= TASK DIRECTIONS =
Write out, word for word, the entries starting with the line that contains "Idea Construction (35, 2517)" and going on through the final line of the entries.

= DATA SECTION =
....................

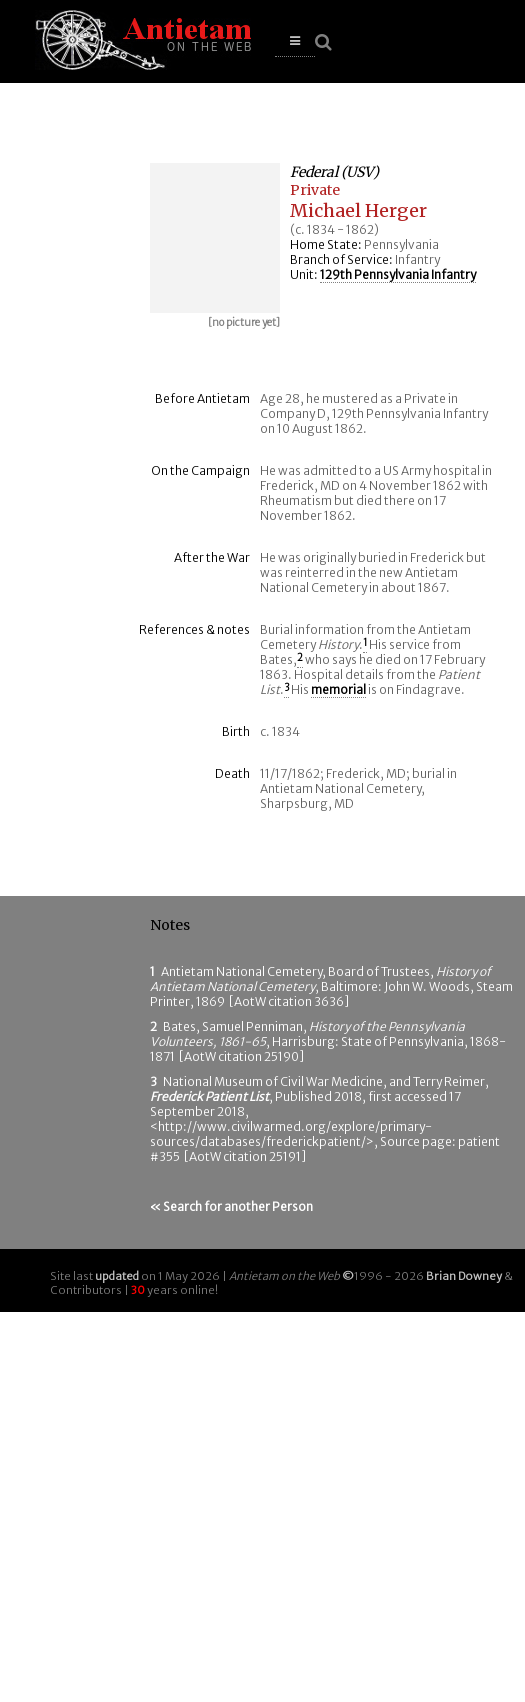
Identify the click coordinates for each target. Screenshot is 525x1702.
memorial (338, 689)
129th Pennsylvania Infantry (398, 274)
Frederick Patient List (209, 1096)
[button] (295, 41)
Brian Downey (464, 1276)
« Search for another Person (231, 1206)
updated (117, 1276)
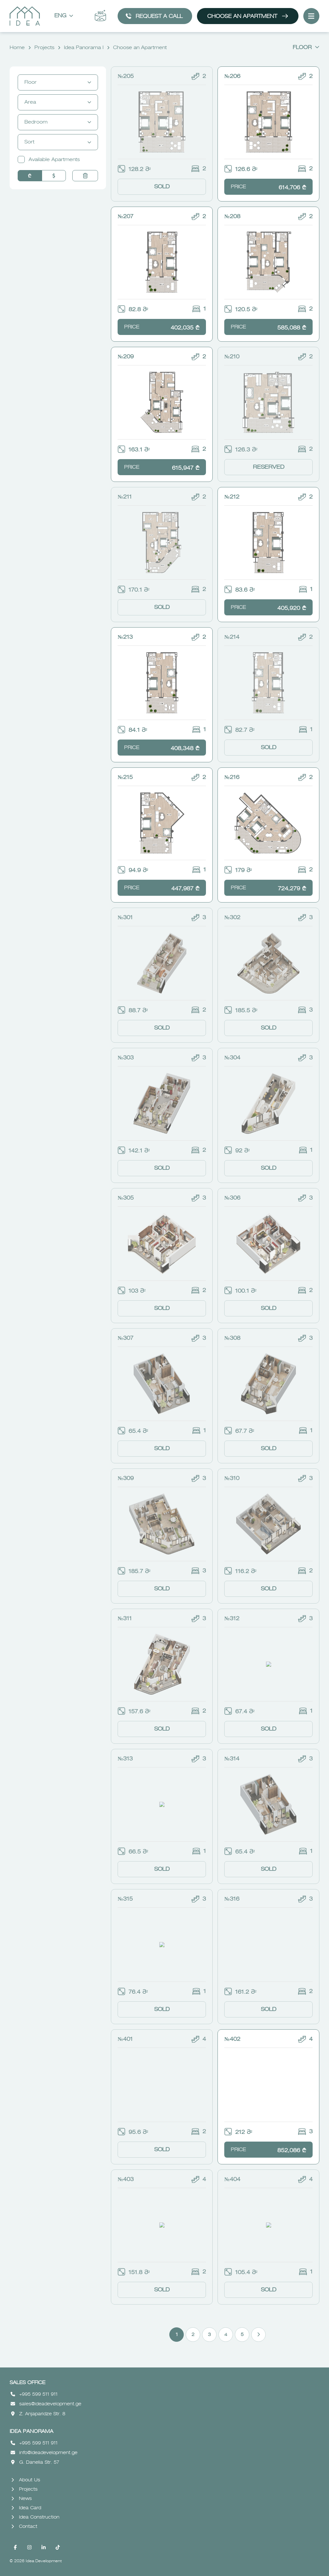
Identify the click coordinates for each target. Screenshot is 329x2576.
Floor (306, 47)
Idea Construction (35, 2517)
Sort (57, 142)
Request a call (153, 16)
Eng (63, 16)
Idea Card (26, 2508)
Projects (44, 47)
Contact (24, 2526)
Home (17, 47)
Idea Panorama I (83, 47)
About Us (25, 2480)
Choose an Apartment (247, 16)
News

....................

= ANSWER TO THIS PROBLEM =
Idea Construction (35, 2517)
Sort (57, 142)
Request a call (153, 16)
Eng (63, 16)
Idea Card (26, 2508)
Projects (44, 47)
Contact (24, 2526)
Home (17, 47)
Idea Panorama I (83, 47)
About Us (25, 2480)
Choose an Apartment (247, 16)
News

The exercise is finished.